Drones Consigned to Rescue Duty
Syria’s civil war presents an unusual opportunity for drone usage.
What use for drones qualifies as unusual anymore? Online shoppers await drone deliveries from Amazon and pizza joints. Recent implementation along the Grecian coast has given drones another title for their resume: humanitarian.
Refugees who bypass land to places such as Iraq and Jordan often take to Mediterranean waters. Those who approach the coast of the Greek island Lesvos might meet EMILY – the Emergency Integrated Lifeguard Lanyard from Texas A&M University.
EMILY is a human controlled 4-foot buoy. She’s tethered to a boat with 2,000 feet of slack, to roam coastal waters for migrants lost at sea. Fotokites, tethered quadracopters with cameras, serve as EMILY’s eyes on the waters. They can rise to heights of 30 feet to provide visuals.
Dropping aid all over the world
Current projects simmer in crowd-sourcing, waiting for funds to get off the ground.
Meet drone hobbyist Bill Pierda. He envisions common drones with life preservers attached, to reach those in distress quickly. His project, Ryptide, mimics an Iranian counterpart known as Pars Drone. Unlike the Pars Drone, though, Pierda’s vision involves drones you could buy from the local big box.
Life preservers on the Ryptide drone inflate when they hit the water. Speed of deployment adds to the mission’s effectiveness. Ryptide follows the example of quick emergency delivery established by projects such as Ambulance Drone and Defikopter, which transport defibrillators where needed.

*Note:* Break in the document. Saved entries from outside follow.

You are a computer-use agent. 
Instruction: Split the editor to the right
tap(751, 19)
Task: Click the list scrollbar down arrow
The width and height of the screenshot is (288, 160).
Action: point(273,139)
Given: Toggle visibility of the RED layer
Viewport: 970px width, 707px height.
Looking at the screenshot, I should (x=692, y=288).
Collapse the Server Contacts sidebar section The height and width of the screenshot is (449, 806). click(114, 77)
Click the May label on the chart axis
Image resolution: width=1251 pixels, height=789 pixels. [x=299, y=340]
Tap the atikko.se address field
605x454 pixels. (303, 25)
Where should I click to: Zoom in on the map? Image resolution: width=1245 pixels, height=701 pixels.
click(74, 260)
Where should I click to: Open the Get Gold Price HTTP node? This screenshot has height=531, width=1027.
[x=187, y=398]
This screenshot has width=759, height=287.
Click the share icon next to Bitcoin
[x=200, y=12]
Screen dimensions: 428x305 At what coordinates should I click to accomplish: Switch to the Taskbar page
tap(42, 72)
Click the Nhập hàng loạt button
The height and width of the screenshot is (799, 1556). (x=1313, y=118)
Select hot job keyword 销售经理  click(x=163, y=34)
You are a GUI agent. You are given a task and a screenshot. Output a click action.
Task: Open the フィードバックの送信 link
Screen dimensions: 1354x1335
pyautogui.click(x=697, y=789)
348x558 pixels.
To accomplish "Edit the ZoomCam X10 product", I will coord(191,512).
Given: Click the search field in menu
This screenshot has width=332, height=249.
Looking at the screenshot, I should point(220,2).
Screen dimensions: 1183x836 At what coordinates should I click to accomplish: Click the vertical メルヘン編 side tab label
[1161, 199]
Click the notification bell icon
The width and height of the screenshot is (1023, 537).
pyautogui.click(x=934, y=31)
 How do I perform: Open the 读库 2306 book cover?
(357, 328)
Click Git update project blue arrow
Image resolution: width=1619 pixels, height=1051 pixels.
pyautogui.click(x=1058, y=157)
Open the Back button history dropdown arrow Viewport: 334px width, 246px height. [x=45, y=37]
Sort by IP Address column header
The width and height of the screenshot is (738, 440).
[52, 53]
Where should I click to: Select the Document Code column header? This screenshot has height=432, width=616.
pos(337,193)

“I completely understand the interest in drones and why people want to use them,” Mark Bathrick
Houston, we have a problem
Drone use has taken off quicker than the Federal Aviation Administration could keep up.
Mark Bathrick is an expert on unmanned aircraft systems who consults for the White House and FAA. He told a Startup Grind gathering in Boise that an $89 billion industry hangs in the balance. Private sector operation could congest airspace in a hurry.
Also, these features heighten concern about privacy and safety:
HIGH-POWERED RADIOS | Transmission to and from drones becomes easy as mobile-to-mobile communication, and possible use by terrorists.
ON-BOARD CAMERAS | Drones no bigger than a medium pizza could gain surveillance of just about any open space.
“I completely understand the interest in drones and why people want to use them,” Bathrick told the Boise crowd. “It’s really amazing technology. What I hope is that the people who have (Unmanned Aircraft Systems) use them responsibly so this industry can grow to its full potential.”